Der Kläger war ordnungsgemäß krankgeschrieben

 

Arbeitnehmer*innen hätten für die ersten sechs Wochen einer Arbeitsunfähigkeit Anspruch auf Entgeltfortzahlung. Der Kläger habe die gesetzlichen Voraussetzungen für die geltend gemachte Zahlung erfüllt. Seine behandelnde Ärztin habe ihn ordnungsgemäß krankgeschrieben. Die durchgeführten Untersuchungen und die erhobenen Befunde seien nicht zu beanstanden. Die Ärztin habe im Rahmen einer gerichtlichen Zeugenbefragung ausführlich und ohne Widersprüche dazu ausgesagt.

 

An Hand dieser Entscheidungen lasse sich kein anderes Ergebnis finden, so das Arbeitsgericht Neuruppin. Der Kläger habe nämlich, nachdem die Beklagte seinen Vortrag substantiiert bestritten habe, entsprechend substantiiert zu seinen Erkrankungen vorgetragen sowie darüber hinaus die ihn seinerzeit behandelnde Ärztin von der Schweigepflicht entbunden. Auch aus den von der Beklagten zitierten Urteilen des Bundesarbeitsgerichts ergebe sich nichts anderes.

 

Für das Gericht bestehe keinerlei Anlass dazu, an den Angaben der Ärztin zu zweifeln.
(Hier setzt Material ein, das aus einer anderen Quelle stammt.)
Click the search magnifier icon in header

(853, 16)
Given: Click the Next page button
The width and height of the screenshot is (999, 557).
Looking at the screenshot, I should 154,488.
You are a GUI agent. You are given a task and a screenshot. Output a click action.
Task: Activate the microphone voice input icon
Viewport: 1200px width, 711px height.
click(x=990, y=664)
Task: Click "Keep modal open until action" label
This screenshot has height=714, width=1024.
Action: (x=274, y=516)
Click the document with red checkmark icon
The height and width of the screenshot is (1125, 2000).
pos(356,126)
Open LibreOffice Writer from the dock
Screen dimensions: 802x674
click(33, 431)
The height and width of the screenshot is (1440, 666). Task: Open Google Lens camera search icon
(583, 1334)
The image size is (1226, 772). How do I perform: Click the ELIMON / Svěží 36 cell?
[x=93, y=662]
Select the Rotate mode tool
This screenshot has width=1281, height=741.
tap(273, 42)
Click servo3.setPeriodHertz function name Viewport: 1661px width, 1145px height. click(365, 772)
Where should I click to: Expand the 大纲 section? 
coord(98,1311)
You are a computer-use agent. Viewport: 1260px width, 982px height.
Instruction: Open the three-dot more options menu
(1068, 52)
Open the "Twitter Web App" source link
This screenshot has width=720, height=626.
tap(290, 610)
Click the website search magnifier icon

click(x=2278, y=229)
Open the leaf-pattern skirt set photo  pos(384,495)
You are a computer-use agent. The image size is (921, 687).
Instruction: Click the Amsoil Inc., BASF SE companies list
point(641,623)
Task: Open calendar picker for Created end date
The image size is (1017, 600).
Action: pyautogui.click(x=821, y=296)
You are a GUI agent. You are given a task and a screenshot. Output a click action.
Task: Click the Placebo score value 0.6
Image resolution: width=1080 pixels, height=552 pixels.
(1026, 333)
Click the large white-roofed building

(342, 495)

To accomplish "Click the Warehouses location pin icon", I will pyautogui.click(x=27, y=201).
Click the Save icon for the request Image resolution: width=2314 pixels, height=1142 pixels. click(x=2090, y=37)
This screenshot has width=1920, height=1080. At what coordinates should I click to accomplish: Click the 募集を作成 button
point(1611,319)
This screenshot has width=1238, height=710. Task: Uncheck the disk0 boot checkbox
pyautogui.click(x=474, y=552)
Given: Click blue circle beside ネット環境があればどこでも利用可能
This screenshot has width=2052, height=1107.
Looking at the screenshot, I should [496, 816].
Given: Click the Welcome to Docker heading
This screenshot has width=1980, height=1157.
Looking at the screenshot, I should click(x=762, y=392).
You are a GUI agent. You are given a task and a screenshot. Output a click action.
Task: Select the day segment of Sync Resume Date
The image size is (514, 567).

Insbesondere die Mutmaßungen der Beklagten, dass es sich bei der Ausstellung der AU-Bescheinigung um sogenannte "Gefälligkeitsbescheinigungen" gehandelt haben solle, seien nicht feststellbar.

 

Das Ergebnis stand damit fest. Die Entgeltfortzahlung war nachzuzahlen.